:: Stated problem 1 ::
Render the entries from the line containing "Where should I" through the line containing "Viewport: 522px width, 423px height." as a JSON list of strings, one string per line and no blank lines.

:: Reading passage ::

* Begin *

The cold weather has also taken a toll on Mexico's corn crops as well.
This from the USAgNet:

       Mexican officials said up to 1.5 million acres of field corn has been lost to a rare winter freeze in the farm-rich state of Sinaloa.

The yield loss is expected to be four million metric tons or about 16 percent of the nation's corn, the British Broadcasting Corp. reported Saturday.

Mexican President Felipe Calderon called the freeze "an emergency situation that demands a clear and forceful response from the authorities, a response that is not lost in bureaucratic delays."

"It's not just the billions of pesos that may be lost. We have to recover all we can because it is vital for feeding the country," he said.

The corn tortilla is a staple in Mexico. Corn prices are expected to increase due to the losses.

Bad as it may be, that's not the only bad news for food prices.

NOAA predicts continuation of La Nina conditions well into Spring, 2011, possibly returning to ENSO neutral in or around June, but perhaps continuing La Nina conditions past June.

La Nina does not severely impact the whole country, but west of the Mississippi and east of the Rockies, it sure does. That's the wheat belt and a good part of the corn belt. The top three cattle-producing states (Tx, Ok & Mo) are very significantly impacted by El Nino and La Nina conditions. Lot of the U.S. hog production and poultry production is as well. La Nina is associated with hot, doughty conditions in the central part of the U.S.

None of this looks good for food prices, and could be extraordinarily bad. It may be mentioned that the U.S. cattle herd is presently the lowest it has been in 50 years; largely due to financially-forced liquidation and failure to rebuild herds due to the same cause. A severe drought in 2011, if it happens, will initially push a lot of cattle into the slaughter market, but then supplies will hit a wall the likes of which few of us have ever seen.
Poultry and hog production are massively more dependent on grain production than is beef, and poultry are particularly heat-sensitive.

In light of these recent developments in our food supply chair I think it would be prudent for anyone reading this article to head to your local grocery store and stock up on canned or frozen fruits and vegetables. I believe we will see prices rise quickly now that the producers have sent up the red flag on their end. Don't wait or you will be paying much more in the weeks ahead.

* End *

:: Dataset entries ::
* Begin *

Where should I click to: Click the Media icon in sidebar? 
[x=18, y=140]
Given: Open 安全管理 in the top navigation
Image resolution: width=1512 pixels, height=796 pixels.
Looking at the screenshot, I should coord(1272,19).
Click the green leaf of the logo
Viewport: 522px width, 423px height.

* End *
* Begin *

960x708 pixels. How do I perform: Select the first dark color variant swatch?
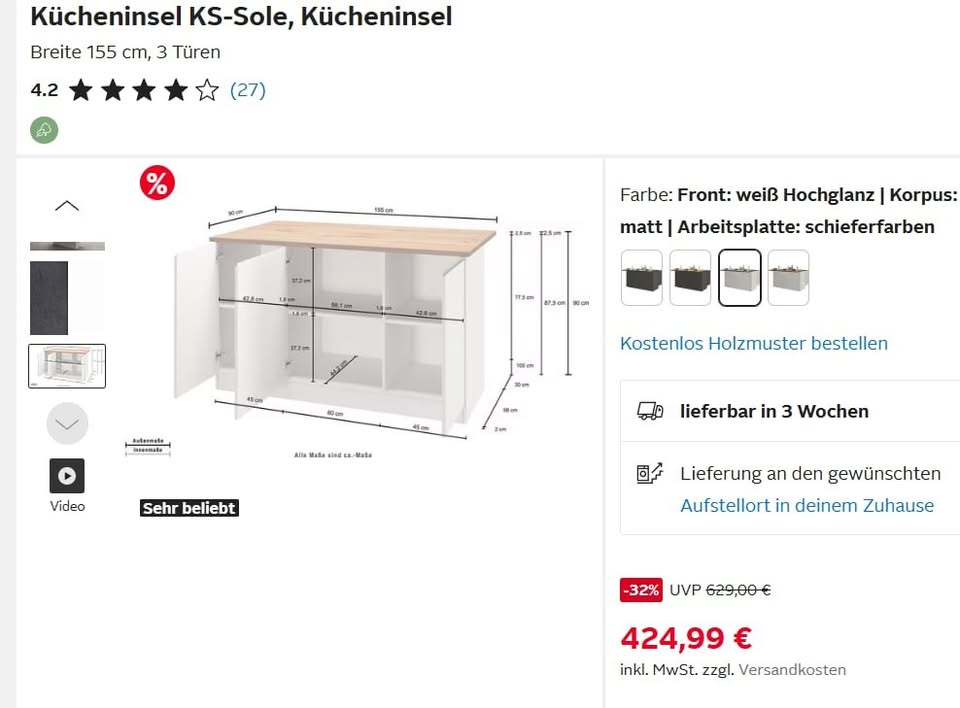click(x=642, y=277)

* End *

:: Stated problem 2 ::
Answer these from the passage on the corn freeze and food prices:
(a) How many acres of field corn does the passage say were lost in Sinaloa?
(b) About what share of Mexico's corn is the expected yield loss?
(c) According to the passage, the U.S. cattle herd is at its lowest in how many years?

:: Exercise solution 1 ::
[
  "Where should I click to: Click the Media icon in sidebar? ",
  "[x=18, y=140]",
  "Given: Open 安全管理 in the top navigation",
  "Image resolution: width=1512 pixels, height=796 pixels.",
  "Looking at the screenshot, I should coord(1272,19).",
  "Click the green leaf of the logo",
  "Viewport: 522px width, 423px height."
]

:: Exercise solution 2 ::
(a) Up to 1.5 million acres.
(b) About 16 percent.
(c) 50 years.